Contents
Introduction
Air provides our most constant and intimate connection with the world around us. We swim in it, like fish in water, our lungs never ceasing their rhythmic swell and relax, 12 to 20 times every minute of our lives. Like those fish filtering water across their gills, we also interact with whatever is in that half-litre of air inspired with every breath.
As a global society, we treat our shared air-ocean like an open sewer, filling it with gases, aerosols and particles. It seems that we pay less attention to this behaviour than we do to contamination of water and land which is perhaps more visible to us, because just slightly further removed. Perhaps we think air pollution will ‘blow away’ – wherever ‘away’ might be.
This project aims to investigate the air around us and our attitudes to it. Our starting point is measuring air-borne particulates at St James’s Piccadilly, in the heart of London. We have home-made sensors – an inspiring story in itself – installed in the church, the rectory, the garden and on the Piccadilly railings. We will analyse this data across the year, and use it as a jumping off point for reflections, liturgies, artwork and raising awareness.
Please check back here to see how we get on.
- October: Write Up
- Eco Contemplative Liturgy: Con-spiring Together: Breathing for Justice
- The Air we Breathe is an Earth Justice Matter
- Eco Contemplative Liturgy: wind and breath
- April: Write Up
Pentecost
As Pentecost approaches, we reflect on the symbolism of air and wind, starting with our most intimate physical engagement with the air - breath
‘And suddenly there came from heaven a sound like a mighty rushing wind’ Acts 2:2
At Pentecost, the Holy Spirit arrives like the sound of a mighty wind blowing through the locked room. Breath, the Holy Spirit, and pneuma - the ancient Greek word meaning both ‘spirit’ and ‘breath’ - are deeply interconnected, symbolizing life, presence, and divine inspiration.
The Holy Spirit is symbolised as wind or breath of God, or described as hovering over the waters, evoking images of protection and nurture, brooding like a parent bird over precious eggs. Across spiritual traditions, breath serves as a gateway, an invisible thread, bearing witness to the vital presence of Spirit. Breath is the bridge between matter and mystery—an elemental reminder that the sacred dwells within and around us, in every inhalation. When we breathe, we draw in more than air; we are in communion; receiving a touch of the sacred.

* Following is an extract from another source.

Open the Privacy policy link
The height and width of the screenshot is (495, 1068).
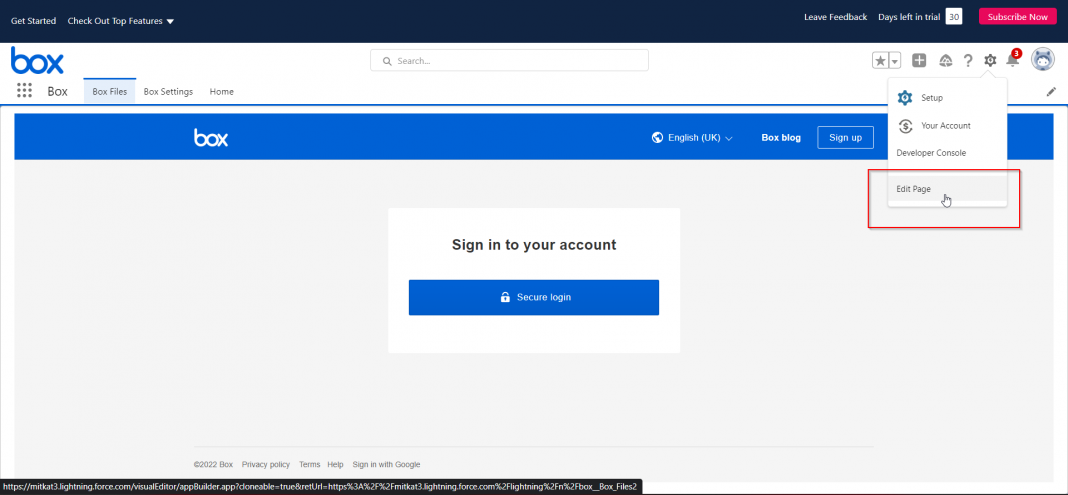point(266,464)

Air quality, then, is both a matter of physical health and a spiritual concern. Polluted air physically disrupts sacred connection, harming and killing. All over the planet, life is crying out ‘I can’t breathe’, suffocated and poisoned by the effects of human activity.
Clean air is a reverence, a way of honouring the divine that moves within and through us. To breathe freely is to remember: the holy is not distant, but close as breath, invisible as wind, present in every inhale, every exhale. When breath is compromised, so is our access to Spirit, intuition, and balance. In honouring clean air, we honour the Divine, and life itself.
SWARM
THE HERDS is coming to London! From April to August, life-size puppet animals will sweep through city centres on a 12500-mile journey from the Congo Basin to the Arctic Circle, fleeing climate disaster and accompanied by events and performances along the way.
THE HERDS highlights disruption to large animal migration, but there are many smaller species of birds and insects who already make this huge journey south to north across the globe and whose migration routes and ability to survive are already affected by climate change. Even the amount of Saharan dust blowing north to Europe has increased 8-fold in recent years due to desertification. St James’s welcomes THE HERDS and we greet this migration with our own SWARM of Painted Lady (Vanessa cardui) butterflies dispayed on the Piccadilly railings while THE HERDS are in London. These amazing insects complete their own 9000-mile round trip from Africa to the UK every year.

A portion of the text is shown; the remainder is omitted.